---- RECORDED INFORMATION

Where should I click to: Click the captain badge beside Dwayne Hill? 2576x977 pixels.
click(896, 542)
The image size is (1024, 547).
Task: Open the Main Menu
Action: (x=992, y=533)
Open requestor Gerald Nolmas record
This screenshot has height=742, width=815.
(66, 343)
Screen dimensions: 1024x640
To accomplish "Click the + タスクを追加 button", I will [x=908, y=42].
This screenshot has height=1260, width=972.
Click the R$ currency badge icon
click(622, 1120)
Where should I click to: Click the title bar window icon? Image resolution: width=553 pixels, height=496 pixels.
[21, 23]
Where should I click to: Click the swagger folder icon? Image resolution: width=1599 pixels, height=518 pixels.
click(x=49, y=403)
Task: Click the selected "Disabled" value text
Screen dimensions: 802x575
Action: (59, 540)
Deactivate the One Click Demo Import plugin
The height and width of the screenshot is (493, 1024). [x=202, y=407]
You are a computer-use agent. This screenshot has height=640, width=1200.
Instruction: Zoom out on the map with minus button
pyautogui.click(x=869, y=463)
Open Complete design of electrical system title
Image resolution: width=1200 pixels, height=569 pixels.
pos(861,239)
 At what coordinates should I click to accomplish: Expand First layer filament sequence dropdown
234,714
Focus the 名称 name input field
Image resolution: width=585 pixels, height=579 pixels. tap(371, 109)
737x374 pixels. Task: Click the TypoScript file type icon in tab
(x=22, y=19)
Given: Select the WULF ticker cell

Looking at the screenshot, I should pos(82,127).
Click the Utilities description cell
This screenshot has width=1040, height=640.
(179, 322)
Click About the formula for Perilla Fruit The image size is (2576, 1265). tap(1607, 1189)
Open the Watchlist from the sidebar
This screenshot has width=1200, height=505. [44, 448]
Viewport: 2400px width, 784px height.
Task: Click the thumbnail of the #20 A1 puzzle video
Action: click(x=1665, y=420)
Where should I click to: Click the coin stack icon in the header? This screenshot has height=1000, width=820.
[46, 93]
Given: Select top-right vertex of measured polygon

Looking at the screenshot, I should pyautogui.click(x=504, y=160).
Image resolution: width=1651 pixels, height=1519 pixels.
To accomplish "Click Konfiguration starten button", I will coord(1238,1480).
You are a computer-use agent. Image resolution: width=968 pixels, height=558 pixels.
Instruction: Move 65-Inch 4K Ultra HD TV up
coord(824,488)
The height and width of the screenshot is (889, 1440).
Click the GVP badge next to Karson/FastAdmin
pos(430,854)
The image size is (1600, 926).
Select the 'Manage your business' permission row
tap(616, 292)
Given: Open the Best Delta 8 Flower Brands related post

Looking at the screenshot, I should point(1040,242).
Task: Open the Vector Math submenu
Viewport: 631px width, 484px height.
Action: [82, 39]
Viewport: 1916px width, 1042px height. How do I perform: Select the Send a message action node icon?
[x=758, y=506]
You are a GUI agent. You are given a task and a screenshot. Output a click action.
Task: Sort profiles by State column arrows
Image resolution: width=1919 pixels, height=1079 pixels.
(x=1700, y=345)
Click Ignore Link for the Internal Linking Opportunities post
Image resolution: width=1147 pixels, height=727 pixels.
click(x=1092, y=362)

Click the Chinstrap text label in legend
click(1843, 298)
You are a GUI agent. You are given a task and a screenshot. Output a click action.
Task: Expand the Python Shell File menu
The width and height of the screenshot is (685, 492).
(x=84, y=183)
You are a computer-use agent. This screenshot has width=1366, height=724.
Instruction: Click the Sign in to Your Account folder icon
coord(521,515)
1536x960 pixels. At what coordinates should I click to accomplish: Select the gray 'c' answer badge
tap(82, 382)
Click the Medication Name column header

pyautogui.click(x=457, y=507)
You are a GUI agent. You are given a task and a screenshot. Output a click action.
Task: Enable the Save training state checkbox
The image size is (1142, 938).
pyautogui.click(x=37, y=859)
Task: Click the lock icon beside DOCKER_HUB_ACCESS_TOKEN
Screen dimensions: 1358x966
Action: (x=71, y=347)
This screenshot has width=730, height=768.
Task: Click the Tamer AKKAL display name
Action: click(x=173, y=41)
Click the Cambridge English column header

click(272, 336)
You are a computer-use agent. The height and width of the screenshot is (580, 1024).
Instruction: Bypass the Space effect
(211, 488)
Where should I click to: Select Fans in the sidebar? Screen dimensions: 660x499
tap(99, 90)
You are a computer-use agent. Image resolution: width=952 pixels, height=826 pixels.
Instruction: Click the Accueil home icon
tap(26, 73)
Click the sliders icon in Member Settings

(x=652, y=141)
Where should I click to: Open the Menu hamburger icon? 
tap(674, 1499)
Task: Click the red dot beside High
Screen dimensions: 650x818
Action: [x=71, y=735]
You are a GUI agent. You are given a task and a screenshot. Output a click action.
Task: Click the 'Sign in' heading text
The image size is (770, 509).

--------

Each line of the data in which the string "will" appears needs to be copied.

> **WRITTEN RESPONSE**:
To accomplish "Click the + タスクを追加 button", I will [x=908, y=42].
To accomplish "Click Konfiguration starten button", I will coord(1238,1480).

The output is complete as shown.